A distopia ambiental a um passo

Novos dados alertam: grandes tragédias naturais podem ser para breve — não para nossos netos. Veja, da epidemia de dengue em Brumadinho ao aumento de casos de depressão e câncer por agrotóxicos, os avisos de perigo iminente

por Roberto Andrés, em Outras Palavras

Há uma tragédia ambiental em curso no planeta e o Brasil está na vanguarda. Os impactos são tremendos, mas não recebem a atenção devida. E não estamos falando de um mundo pior para os netos: os efeitos da destruição acelerada das condições de vida na Terra já estão aí e se intensificarão nos próximos anos.
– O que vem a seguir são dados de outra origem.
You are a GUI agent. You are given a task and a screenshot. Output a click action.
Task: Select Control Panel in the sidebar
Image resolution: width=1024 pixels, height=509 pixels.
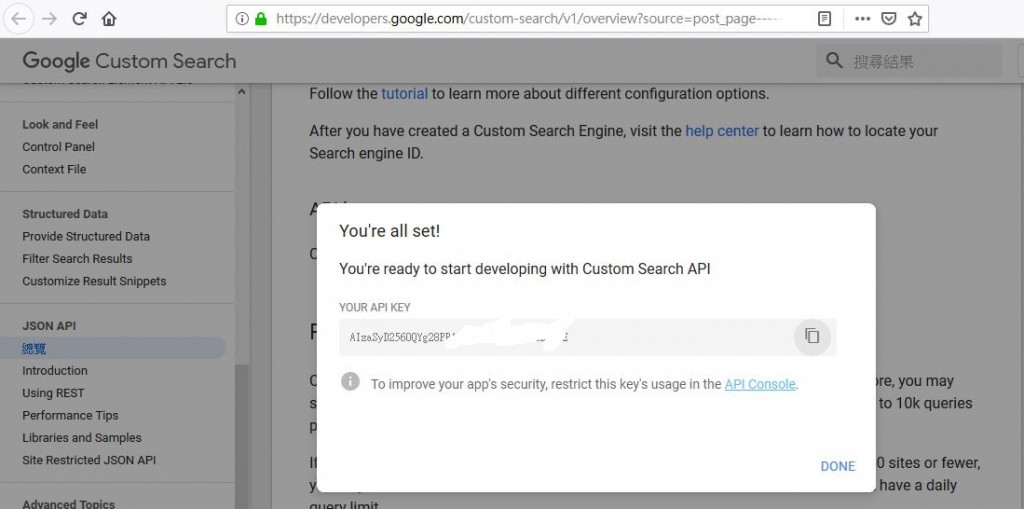pyautogui.click(x=59, y=147)
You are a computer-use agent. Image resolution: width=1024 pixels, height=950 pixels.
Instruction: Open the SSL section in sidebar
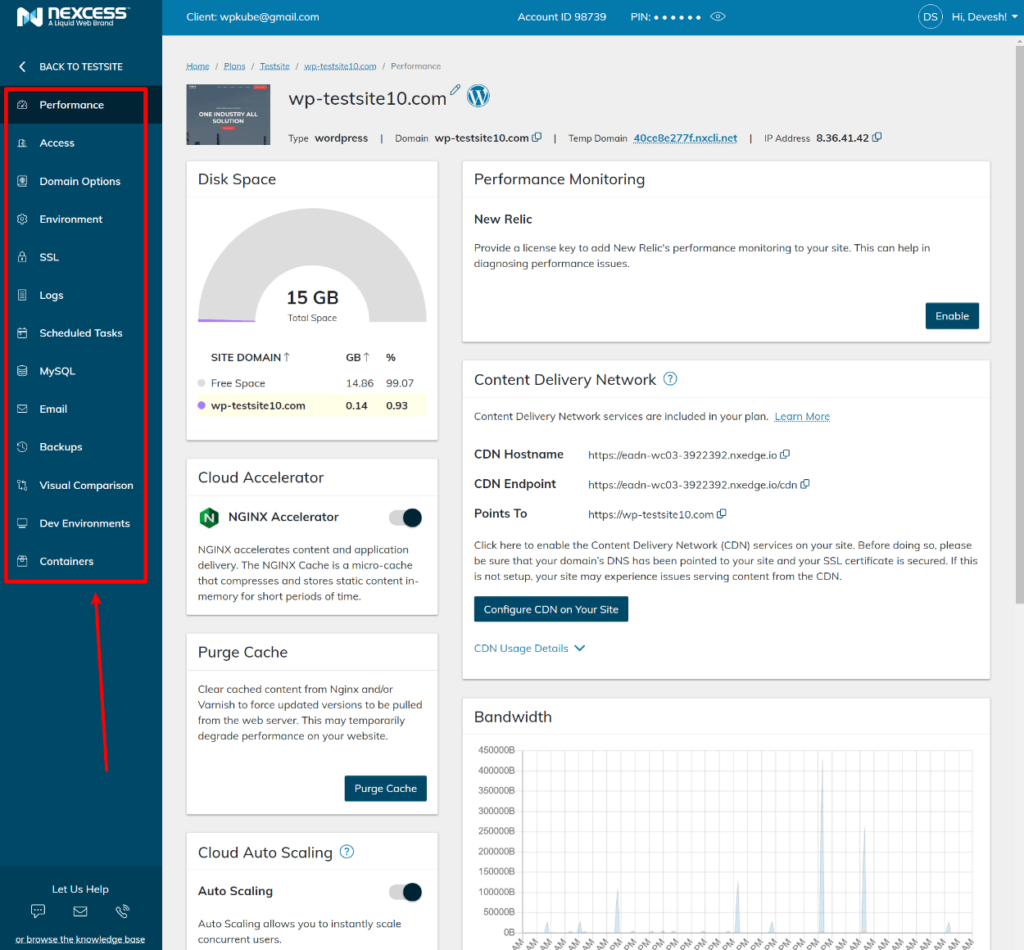(x=48, y=257)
Um exemplo: os surtos de doenças como dengue e febre amarela em Minas Gerais podem ter relação direta com os crimes da Vale em Mariana e Brumadinho, apontam especialistas da Fiocruz. O mar de lama matou milhares de animais, dentre eles predadores dos mosquitos. Com os rios contaminados, a população passa a armazenar água em condições precárias. Os mosquitos se proliferam e as doenças e mortes vão às alturas.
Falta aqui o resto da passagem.